Development of a new cough illness that has lasted for more than 5-7 days is the first clue that you could have bronchitis, especially if it began with other symptoms of a cold or sinus infection such as runny nose, fevers, and fatigue. Coughing up phlegm and mild wheezing on expiration are other common findings in patients with acute bronchitis. It is also common for patients to report that the cough is worse at night, when they are exposed to cold air, perfumes, or smoke, and when they try to exercise.

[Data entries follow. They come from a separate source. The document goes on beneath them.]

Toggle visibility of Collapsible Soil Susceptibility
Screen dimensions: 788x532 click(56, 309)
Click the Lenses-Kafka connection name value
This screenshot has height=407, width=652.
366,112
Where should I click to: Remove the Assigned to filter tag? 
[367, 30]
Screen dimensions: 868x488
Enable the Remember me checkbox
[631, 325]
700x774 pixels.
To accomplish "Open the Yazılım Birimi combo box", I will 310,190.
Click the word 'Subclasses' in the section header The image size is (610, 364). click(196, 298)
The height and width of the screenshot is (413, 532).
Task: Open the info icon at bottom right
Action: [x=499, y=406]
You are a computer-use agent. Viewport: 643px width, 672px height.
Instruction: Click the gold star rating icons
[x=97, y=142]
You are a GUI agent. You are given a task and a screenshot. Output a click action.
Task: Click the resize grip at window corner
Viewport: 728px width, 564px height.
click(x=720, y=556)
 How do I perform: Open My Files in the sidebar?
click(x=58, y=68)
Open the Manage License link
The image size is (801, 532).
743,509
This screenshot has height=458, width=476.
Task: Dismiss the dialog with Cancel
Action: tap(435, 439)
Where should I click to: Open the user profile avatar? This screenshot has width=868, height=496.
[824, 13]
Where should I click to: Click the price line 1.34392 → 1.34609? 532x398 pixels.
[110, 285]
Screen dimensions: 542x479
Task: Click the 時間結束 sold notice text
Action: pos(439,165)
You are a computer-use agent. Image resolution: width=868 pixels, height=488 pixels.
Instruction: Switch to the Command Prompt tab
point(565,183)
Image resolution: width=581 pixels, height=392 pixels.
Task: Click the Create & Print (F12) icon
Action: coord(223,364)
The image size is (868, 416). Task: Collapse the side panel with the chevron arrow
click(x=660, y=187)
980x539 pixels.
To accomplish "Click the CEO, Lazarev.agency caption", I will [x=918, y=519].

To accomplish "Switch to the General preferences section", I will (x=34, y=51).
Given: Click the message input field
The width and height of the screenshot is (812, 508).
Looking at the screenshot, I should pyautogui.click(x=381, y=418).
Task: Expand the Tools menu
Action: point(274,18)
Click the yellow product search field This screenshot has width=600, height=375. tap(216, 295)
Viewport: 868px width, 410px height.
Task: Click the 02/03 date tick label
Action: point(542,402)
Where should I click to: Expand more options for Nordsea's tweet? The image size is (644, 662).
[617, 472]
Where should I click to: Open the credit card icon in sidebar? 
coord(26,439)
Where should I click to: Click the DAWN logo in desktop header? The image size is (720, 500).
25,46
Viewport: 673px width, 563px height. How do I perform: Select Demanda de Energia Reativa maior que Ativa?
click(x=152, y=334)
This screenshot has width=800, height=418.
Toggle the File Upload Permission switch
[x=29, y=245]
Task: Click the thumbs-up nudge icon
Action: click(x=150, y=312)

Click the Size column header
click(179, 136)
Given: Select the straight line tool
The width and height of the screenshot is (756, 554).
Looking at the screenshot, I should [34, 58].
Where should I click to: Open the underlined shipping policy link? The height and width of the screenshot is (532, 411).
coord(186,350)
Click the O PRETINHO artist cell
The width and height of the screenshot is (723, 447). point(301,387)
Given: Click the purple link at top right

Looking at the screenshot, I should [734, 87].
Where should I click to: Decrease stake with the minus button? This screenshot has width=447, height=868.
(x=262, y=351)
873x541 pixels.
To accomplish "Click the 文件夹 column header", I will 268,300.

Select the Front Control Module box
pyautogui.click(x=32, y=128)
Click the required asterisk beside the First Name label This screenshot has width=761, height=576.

When Should I Seek Care for Bronchitis?


The most important condition that could cause all of the same symptoms as acute bronchitis is pneumonia, which could be life-threatening if left untreated. I have provided a list of some of the symptoms or conditions that should lead you to contact a health care provider. These symptoms may indicate pneumonia, may put you at increased risk of developing pneumonia, or may indicate another more serious illness:

  • Fever
    • High fever (>102 F.) outside of flu season or when known flu is not circulating.
    • Fever (>100 F.) that lasts more than 5 days.
  • Feeling short of breath or winded at rest or with mild exertion
  • Cough producing blood
  • Cough lasting more than 3 weeks
  • Light-headedness or feeling faint
  • Confusion or not thinking clearly
  • Severe headache, ear pain, sinus pain, or chest pain
  • Fast pulse (>100 beats per minute at rest in adult)
  • Prior history of pneumonia
  • Suppressed immune system due to underlying conditions or medications
  • Congestive heart failure, chronic lung disease, cirrhosis/liver disease, chronic kidney disease, sickle cell anemia
  • Possible exposure to tuberculosis

The key things that currently can only be done at the doctor’s office are the accurate measurement of your vital signs (temperature, heart rate, blood pressure, and oxygen levels in your blood), and physical examination of your heart and lungs. If your cough has lasted more than 3 weeks, then your health care provider may order a chest x-ray.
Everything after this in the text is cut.